Hi. I am using modular pipelines and I need to surface a list of parameters in my pipeline registry to loop through to create the pipelines I am running modularly. The only solution I can think of is to run a hook to make an SQL call to get the list of parameters, then update the parameters.yml with the parameters I need. Then import parameters.yml into my pipeline registry and pull the parameters I need to create the pipelines. Before I get too deep, is this even possible (pretty sure it is), and also, is there a simpler way? I am already making the sql call from a node already. But I don't see a way to run nodes prior to creating a second pipeline once the data is in memory. Thanks for your help.
04/11/2023, 8:59 AM
Hi @Tim we can help you work through this, but in general we’re not fans of dynamic pipelines like this as it really damages the principles of reusability we’re trying to encourage.
In general we try to push users to follow the following rules:
• Nodes themselves should be pure python functions (with no side effects, or concept of IO), that should be delegated to the catalog. Your SQL call from a node here violates this assumption already.

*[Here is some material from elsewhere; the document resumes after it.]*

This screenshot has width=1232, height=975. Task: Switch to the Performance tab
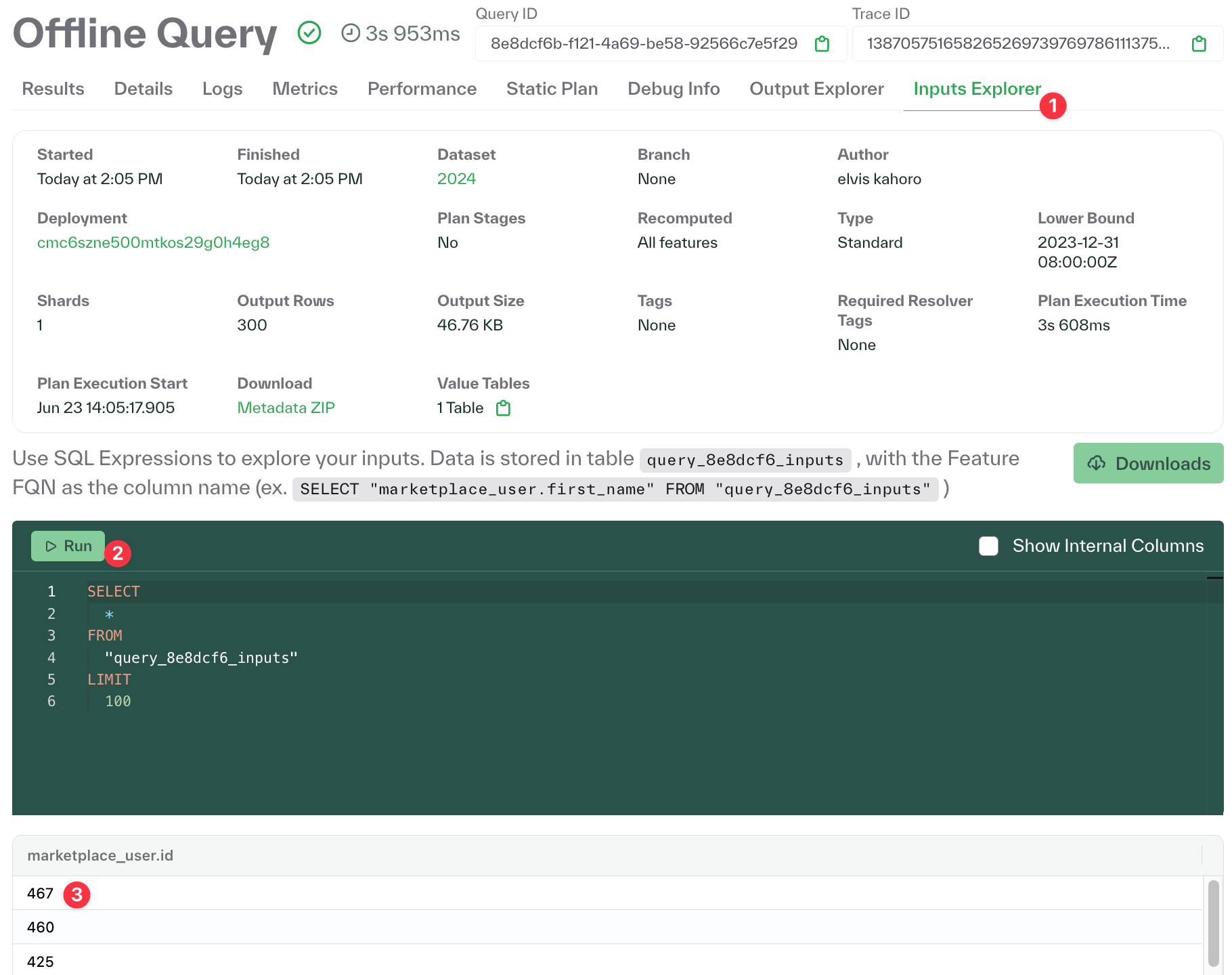[422, 89]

• If you are going to generate a dynamic catalog, the
hooks are the right way to do that
Your second pipeline should pick up persisted data generated at the end of your first pipeline
04/11/2023, 12:44 PM
Thanks @datajoely, my team puzzled over how to get our postgres credentials using kedro and had to implement something before we could figure this out. For the time being we instantiate a database connection string class in hooks and add this to the catalog which we pass around where we need it. Your reply suggests I can do something with the datacatalog to create the pipelines dynamically (also I noticed that a lot of people are asking about dynamic pipelines, and this is not encouraged). Thanks for feedback.